(Dataset entries)
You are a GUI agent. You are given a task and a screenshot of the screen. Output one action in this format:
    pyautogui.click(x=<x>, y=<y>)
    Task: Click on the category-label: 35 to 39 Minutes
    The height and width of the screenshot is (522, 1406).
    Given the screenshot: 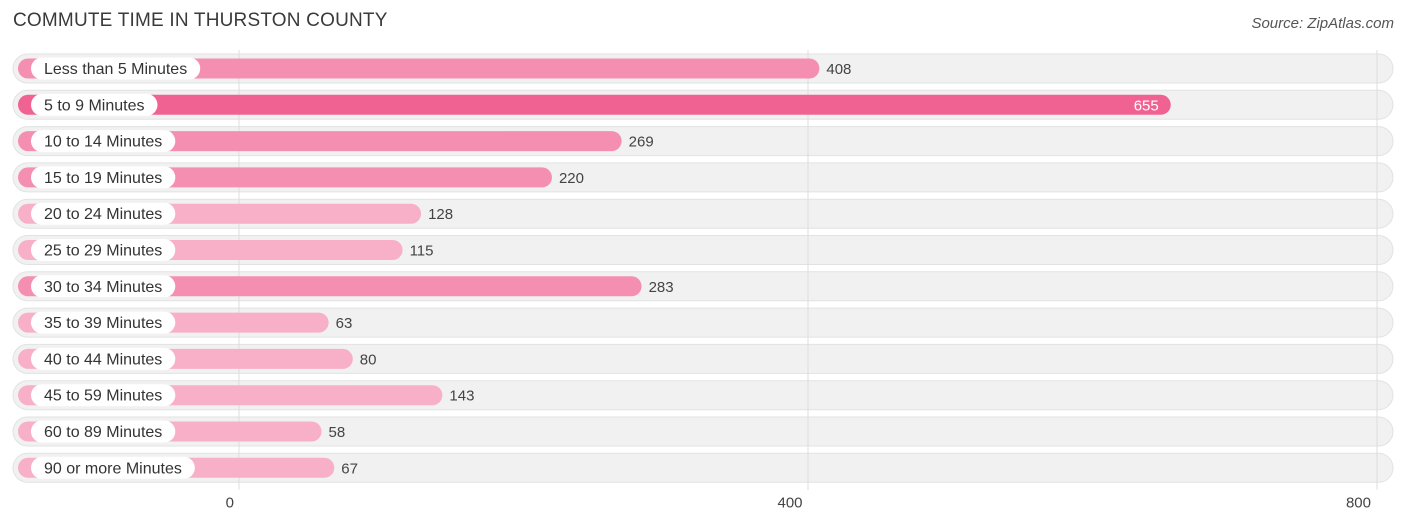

* [What you need to do]: Rewrite all of the material above, changing every "screenshot" to "screen capture" and keeping everything else the same. Leave the pictures out of your answer.

* [Your solution]:
You are a GUI agent. You are given a task and a screen capture of the screen. Output one action in this format:
    pyautogui.click(x=<x>, y=<y>)
    Task: Click on the category-label: 35 to 39 Minutes
    The height and width of the screen capture is (522, 1406).
    Given the screen capture: 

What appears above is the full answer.